The general purpose diffuStats R package offers a collection of seven network propagation scores and five graph kernels. Those find application in ubiquitous computational biology applications, being one representative example the propagation of genetic information (e.g. disease-associated genes) in a gene-gene or a protein-protein interaction network. A distinctive feature of diffuStats is the implementation of statistically normalised scores, which address the recurrent question of how would the propagation of a randomised input look. It offers parametric, exact z-scores as well as permutation-based empirical probabilities.

The diffuStats software was published in:

Picart-Armada, S., Thompson, W. K., Buil, A., & Perera-Lluna, A. (2018). diffuStats: an R package to compute diffusion-based scores on biological networks. Bioinformatics, 34(3), 533-534.

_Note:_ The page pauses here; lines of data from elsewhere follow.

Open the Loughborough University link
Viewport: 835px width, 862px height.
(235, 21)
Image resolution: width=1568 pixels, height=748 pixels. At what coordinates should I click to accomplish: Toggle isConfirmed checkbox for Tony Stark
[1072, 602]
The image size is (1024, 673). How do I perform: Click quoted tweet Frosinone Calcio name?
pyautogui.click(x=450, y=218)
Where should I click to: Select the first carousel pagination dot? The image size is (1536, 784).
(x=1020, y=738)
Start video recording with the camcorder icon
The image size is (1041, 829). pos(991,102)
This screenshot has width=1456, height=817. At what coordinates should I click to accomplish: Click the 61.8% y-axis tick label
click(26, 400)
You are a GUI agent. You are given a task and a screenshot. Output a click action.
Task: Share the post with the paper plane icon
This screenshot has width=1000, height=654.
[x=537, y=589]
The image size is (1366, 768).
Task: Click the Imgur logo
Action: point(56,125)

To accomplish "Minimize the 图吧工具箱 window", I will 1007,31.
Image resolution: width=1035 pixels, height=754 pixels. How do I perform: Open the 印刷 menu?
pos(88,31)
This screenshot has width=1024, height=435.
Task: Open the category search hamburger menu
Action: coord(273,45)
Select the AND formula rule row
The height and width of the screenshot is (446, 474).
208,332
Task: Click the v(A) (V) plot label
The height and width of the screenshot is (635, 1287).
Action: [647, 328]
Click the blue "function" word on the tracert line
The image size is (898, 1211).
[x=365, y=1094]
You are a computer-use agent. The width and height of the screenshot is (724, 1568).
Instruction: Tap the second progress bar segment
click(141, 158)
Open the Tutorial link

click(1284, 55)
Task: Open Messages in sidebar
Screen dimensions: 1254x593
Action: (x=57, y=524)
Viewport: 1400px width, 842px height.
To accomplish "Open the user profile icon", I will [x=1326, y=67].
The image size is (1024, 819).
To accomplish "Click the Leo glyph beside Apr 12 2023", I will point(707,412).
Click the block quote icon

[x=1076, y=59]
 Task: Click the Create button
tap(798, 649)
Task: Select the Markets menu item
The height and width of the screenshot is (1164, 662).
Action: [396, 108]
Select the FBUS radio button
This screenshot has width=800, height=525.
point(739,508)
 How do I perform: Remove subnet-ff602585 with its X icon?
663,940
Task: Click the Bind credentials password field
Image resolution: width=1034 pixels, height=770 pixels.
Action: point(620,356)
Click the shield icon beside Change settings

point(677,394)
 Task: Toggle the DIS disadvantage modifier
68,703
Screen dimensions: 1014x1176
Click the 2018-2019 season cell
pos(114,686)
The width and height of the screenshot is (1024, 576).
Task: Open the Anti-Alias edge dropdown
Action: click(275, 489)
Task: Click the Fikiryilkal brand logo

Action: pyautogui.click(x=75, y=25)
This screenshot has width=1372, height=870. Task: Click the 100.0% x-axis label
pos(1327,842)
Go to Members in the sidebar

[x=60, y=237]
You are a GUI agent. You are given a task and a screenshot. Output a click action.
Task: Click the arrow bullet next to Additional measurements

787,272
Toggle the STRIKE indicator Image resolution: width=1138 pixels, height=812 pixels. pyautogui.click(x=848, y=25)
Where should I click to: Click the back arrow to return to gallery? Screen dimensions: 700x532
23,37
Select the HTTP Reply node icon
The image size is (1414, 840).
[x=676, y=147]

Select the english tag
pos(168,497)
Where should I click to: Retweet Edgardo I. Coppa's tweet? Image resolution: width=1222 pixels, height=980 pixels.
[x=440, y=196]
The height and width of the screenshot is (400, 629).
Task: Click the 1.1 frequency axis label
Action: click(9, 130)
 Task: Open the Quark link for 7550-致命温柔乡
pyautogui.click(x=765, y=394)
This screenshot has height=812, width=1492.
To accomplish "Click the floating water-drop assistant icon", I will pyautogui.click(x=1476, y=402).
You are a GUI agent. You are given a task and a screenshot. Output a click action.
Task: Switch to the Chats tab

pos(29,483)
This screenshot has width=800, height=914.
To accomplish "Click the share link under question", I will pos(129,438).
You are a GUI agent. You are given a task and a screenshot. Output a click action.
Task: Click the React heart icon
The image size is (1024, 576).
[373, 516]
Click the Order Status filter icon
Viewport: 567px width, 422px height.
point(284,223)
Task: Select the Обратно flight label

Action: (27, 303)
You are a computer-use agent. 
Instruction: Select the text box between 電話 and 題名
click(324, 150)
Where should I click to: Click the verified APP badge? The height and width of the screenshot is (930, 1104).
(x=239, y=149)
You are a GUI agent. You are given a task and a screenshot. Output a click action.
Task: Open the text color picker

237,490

General guidelines on how to choose the scores, along with mathematical properties of the normalised and unnormalised scores, were published in:

Picart-Armada, S., Thompson, W. K., Buil, A., & Perera-Lluna, A. (2020). The effect of statistical normalisation on network propagation scores. Bioinformatics, btaa896.

From versions 1.10.2/1.11.2 onwards, diffuStats provides functions to export the exact statistical moments (means and variances), see ?moments. Now the users can characterise the systematic biases in the diffusion scores in their domain of application.

Installation

diffuStats is part of Bioconductor, and can be installed using

BiocManager::install("diffuStats")

For the development version, you can also install the package through R CMD INSTALL or through devtools::install_github("b2slab/diffuStats"), which points to its GitHub repository.

Getting started

diffuStats is suitable for medium-sized networks (thousands of nodes) and is conceived to be used in biological networks. Its limitations come from the kernel formalism: networks exceeding 20k nodes will start requiring large kernel matrices in memory.

Get started by looking at the package vignettes (intro for a quickstart, diffuStats for a complete documentation) or its help

?diffuStats

News

File NEWS.md keeps track of the additions and bug fixes of each package version.